Today during church, I realized that it was ok to cry “UNCLE.”  Even though OTHER moms seem to be able to be able to manage these seemlingly simple tasks, I simply cannot right now.  And you know what.  I’m ok with that.  I think that means I’ve made the right choice.

5 Comments

  • Comment by Meredith Smith — January 4, 2009 @ 10:25 pm

    It is so good to see you blogging! Hope baby Tad and everyone at the Tolbert house is doing well. I am the EXACT same way – I hate running everywhere. I prefer the kids to come home, play, have dinner and go to bed…no craziness. We just quit a music class to try to limit some of that. I don’t have it in me either. And I’m convinced (maybe selfishly) that my kids will be happier without those things, because they’ll have a happier mom. 🙂

  • Comment by Judy — January 5, 2009 @ 12:06 am

    ya know every once in a while you do have to cry Uncle. enjoy being home with them and they aren’t screaming in the cry or darting out in the street.

  • Comment by Melissa C. — January 5, 2009 @ 9:11 pm

    My kids don’t do any extra curricular activities. I think they’re the only ones in the entire city of Frisco… So, don’t feel bad!

  • Comment by Deanna — January 11, 2009 @ 10:40 pm

    Lori, never feel guilty that you aren’t like “other moms” you are an amazing mom, even if you don’t like listening to screaming babies(who does!) and tantrum throwing toddlers (rattles the best of nerves) all for something that will probably not really affect her life that much in the long run. So maybe she won’t be an olympic swimmer if you don’t keep her in swim lessons right now, but she will still grow up healthy, happy and loved. (Besides not all “other moms” are as perfect as they might seem, we all have struggles and problems!) Also on a side note, should you need someone to watch Vivi and Tad for a bit, please drop them here. The girls would LOVE to have Vivi over, and Tad is still young enough to sleep through most of it! Love ya babe, and you are an AWESOME mom!

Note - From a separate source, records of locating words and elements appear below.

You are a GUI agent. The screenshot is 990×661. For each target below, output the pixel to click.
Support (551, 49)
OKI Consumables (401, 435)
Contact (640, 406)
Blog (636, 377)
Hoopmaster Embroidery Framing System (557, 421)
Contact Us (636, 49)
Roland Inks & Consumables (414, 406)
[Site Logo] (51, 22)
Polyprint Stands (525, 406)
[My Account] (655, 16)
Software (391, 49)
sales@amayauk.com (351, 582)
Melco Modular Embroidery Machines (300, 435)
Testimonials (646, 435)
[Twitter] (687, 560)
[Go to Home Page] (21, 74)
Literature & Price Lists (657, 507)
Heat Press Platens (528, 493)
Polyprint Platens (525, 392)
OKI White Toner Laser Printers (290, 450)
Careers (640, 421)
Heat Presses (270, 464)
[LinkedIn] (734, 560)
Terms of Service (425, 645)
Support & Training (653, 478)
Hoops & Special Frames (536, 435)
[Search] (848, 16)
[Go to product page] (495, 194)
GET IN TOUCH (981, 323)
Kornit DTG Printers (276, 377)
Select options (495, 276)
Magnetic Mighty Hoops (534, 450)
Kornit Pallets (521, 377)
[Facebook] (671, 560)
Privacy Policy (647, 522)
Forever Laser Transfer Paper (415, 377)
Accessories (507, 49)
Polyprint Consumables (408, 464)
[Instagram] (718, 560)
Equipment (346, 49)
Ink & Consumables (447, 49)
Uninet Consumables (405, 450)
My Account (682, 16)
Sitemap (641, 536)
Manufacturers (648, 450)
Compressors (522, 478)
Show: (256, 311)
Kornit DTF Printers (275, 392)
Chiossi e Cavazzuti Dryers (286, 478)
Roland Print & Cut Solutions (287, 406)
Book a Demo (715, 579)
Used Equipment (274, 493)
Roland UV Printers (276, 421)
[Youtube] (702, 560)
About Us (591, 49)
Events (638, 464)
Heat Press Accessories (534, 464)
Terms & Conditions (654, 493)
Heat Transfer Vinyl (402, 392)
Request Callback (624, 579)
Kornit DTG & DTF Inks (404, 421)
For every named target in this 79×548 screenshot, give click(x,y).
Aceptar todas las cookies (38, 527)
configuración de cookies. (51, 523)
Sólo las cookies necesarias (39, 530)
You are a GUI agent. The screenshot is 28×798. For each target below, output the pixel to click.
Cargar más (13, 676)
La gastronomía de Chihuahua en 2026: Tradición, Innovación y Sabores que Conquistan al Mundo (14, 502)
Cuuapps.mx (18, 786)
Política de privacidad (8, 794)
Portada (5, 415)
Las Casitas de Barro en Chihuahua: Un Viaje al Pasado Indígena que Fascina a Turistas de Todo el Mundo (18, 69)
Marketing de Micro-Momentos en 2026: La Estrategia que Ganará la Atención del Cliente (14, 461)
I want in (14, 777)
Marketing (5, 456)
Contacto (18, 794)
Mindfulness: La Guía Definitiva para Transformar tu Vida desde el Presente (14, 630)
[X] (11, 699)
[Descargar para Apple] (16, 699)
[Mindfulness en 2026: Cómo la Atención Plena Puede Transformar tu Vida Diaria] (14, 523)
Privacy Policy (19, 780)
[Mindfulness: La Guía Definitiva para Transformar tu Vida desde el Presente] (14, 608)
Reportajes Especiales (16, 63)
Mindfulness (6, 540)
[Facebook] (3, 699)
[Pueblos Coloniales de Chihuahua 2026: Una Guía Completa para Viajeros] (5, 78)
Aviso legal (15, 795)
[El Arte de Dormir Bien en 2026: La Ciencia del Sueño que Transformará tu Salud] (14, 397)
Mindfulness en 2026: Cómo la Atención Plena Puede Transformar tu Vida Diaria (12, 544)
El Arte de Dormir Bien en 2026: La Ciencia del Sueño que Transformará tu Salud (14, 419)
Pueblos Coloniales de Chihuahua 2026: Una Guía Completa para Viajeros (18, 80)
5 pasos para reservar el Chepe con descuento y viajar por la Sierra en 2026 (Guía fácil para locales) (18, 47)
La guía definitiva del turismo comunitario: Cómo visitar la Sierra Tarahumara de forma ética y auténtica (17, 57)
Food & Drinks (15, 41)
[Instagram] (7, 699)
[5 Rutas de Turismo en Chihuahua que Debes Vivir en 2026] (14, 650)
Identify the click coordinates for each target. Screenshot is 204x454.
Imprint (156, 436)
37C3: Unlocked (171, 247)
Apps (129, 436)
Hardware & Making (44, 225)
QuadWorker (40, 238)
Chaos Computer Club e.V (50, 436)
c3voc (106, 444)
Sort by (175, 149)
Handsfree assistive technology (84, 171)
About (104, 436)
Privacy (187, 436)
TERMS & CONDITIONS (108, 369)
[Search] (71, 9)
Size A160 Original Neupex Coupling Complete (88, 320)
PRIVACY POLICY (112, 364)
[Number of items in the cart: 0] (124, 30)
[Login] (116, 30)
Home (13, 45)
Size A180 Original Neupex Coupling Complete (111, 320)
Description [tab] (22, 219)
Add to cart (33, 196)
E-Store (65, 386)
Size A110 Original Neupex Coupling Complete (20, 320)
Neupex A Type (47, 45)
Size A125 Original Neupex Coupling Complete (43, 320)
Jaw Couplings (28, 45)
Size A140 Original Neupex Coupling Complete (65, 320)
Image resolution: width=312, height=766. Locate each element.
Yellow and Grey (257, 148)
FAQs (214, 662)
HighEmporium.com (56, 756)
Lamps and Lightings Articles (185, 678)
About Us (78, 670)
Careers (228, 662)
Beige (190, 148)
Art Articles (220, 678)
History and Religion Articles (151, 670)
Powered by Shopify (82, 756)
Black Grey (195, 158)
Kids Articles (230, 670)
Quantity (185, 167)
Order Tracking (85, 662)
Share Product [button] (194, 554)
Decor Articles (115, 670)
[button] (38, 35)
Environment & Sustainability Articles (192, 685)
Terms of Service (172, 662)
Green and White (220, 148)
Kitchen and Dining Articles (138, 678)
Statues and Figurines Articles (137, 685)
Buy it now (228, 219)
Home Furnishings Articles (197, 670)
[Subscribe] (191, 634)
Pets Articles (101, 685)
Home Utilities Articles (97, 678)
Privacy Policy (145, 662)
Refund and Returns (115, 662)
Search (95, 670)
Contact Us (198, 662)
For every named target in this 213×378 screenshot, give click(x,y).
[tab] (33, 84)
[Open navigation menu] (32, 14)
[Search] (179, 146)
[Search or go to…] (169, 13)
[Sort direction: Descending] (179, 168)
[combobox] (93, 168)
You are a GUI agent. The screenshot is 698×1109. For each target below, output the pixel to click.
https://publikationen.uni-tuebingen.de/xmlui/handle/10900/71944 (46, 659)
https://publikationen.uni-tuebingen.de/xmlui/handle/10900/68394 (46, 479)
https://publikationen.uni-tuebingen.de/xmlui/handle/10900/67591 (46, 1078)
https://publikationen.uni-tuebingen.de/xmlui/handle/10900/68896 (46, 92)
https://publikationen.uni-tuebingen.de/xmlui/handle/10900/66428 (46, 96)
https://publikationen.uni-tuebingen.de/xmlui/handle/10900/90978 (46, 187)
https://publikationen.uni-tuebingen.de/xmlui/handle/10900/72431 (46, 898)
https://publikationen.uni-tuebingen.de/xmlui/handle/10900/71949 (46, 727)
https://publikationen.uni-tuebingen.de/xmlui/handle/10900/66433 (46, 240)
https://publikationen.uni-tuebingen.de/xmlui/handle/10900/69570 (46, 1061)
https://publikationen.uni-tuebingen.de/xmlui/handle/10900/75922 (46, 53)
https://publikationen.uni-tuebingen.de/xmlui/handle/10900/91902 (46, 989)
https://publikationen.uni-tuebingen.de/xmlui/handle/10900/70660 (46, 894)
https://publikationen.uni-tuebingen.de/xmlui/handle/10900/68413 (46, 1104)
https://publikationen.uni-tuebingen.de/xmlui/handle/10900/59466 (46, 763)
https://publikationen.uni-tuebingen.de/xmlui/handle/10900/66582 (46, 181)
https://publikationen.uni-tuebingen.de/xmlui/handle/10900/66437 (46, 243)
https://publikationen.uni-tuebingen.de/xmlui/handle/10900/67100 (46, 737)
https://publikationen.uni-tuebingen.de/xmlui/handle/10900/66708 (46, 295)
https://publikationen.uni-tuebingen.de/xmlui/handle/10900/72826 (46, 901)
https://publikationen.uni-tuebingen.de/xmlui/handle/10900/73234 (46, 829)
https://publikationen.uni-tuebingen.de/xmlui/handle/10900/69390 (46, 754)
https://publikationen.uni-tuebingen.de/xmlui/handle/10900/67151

  • Comment by Cousin Melanie — January 15, 2009 @ 2:19 pm

    I hear you Lori–anxiety and all. (Can we thank our Hess genes for that?) I can’t stand messing up Bethany’s nap schedule. She’s lived such a secluded 1st year of life because I hardly cart her anywhere with me. If I go out at all it is when Todd or Emma can watch the baby at home. I held off getting Emma a Viola teacher and putting Bryce in any extra curricular activities until just recently. Todd has done almost all the to-school driving for over a year now. I have to say that one of the things I’ve enjoyed most about the past two years has been a slower paced life. We’ve been force to calm down because I couldn’t hack the hectic life. I love an evening at home when homework is calmly completed and we can eat dinner together and everyone can help with the dishes because we aren’t frantic to get to the next thing. I hope you’re doing well. Just remember the anxiety is more tied up in the nursing and other hormonal changes going on than you realize. It gets better. I think I finally found the magic anti-depressant for me. I’m always here if you need to talk.